Last night Ben and I listened as Mae sang herself to sleep. “The flower said I wish I was a tree,” she warbled. “The tree said I wish that I could be a different kind of tree. The cat wished that it was a bee. The turtle wished that it could fly really high into the sky over rooftops and then dive deep into the sea.”

It was lovely, her singing. Not that she’s particularly gifted musically but her desire and ability to do it for herself was beautiful. She didn’t know we were listening.

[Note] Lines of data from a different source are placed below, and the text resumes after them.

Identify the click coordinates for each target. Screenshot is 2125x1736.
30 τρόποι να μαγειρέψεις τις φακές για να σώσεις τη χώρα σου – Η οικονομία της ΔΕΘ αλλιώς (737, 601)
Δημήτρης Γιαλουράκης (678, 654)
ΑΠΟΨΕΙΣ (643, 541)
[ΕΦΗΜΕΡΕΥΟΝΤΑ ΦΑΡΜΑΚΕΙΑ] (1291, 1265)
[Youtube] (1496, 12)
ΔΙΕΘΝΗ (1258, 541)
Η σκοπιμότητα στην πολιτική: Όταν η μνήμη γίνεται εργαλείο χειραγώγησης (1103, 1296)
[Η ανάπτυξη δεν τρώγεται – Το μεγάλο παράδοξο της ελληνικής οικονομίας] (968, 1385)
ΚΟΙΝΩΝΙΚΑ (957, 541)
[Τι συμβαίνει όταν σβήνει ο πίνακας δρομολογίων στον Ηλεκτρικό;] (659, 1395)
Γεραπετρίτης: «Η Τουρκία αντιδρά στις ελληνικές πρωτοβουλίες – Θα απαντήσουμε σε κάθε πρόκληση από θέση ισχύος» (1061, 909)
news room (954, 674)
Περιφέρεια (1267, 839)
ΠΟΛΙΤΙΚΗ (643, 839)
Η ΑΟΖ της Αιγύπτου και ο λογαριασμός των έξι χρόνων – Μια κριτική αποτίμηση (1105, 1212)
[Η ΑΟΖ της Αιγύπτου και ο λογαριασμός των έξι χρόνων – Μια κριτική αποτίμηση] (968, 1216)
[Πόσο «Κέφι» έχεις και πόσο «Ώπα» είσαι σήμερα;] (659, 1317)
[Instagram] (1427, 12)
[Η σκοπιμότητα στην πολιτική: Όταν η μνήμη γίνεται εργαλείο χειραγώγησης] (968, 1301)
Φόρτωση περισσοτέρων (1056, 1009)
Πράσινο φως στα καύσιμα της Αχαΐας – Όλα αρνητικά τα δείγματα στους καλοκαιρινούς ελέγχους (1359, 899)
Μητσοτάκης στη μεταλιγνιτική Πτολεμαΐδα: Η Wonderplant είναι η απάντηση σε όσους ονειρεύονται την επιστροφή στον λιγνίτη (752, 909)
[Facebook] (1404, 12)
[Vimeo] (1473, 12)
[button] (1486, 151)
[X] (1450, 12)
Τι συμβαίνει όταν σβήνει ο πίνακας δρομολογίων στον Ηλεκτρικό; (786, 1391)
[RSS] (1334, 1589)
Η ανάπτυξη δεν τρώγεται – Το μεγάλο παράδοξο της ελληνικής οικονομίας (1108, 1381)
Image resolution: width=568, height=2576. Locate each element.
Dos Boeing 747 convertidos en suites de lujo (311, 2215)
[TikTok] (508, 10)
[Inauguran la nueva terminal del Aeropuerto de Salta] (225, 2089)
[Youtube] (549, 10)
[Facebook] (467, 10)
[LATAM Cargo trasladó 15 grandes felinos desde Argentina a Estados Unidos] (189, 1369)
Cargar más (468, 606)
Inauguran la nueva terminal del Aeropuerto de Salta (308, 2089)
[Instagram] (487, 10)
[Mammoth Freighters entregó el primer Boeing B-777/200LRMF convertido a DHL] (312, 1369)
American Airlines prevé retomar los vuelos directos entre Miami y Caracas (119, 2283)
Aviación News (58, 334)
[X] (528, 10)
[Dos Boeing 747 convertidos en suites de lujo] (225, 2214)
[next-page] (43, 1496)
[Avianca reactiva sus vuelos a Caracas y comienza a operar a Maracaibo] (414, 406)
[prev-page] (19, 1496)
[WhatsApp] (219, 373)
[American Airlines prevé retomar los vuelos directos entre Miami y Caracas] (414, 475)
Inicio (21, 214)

This was raising her voice in song for the love of it, for the love of herself.

When she moved on to a different song on the same Kimya Dawson album, a nice little number entitled “Same Shit”, it was clear it was time to pull the plug.

“Go to sleep, Mae,” Ben called.

“Day after day after day, it’s the same shit. Day after day after day, it’s the same shit. Day after day after day, it’s the same shit.”

“Mae!” Ben and I called together.

There was silence and then quietly, happily, “Day after day after day after day after day.”

2 comments:

  1. I don't know how you do it! I'm bound to either weep or shake with laughter whenever you post!

    I howled out loud about Mae's singing.

    I LOVE seeing the the little notice I get to let me know you've posted something...I'm over here as fast as one might say "it's the same shit."

    Thanks for today's chuckle!

    Ruth

    ReplyDelete
  2. Hey we are singing exactly (but I mean EXACTLY) the same two songs here in Cape Town. :-) Shall we plan a variety show for the spring?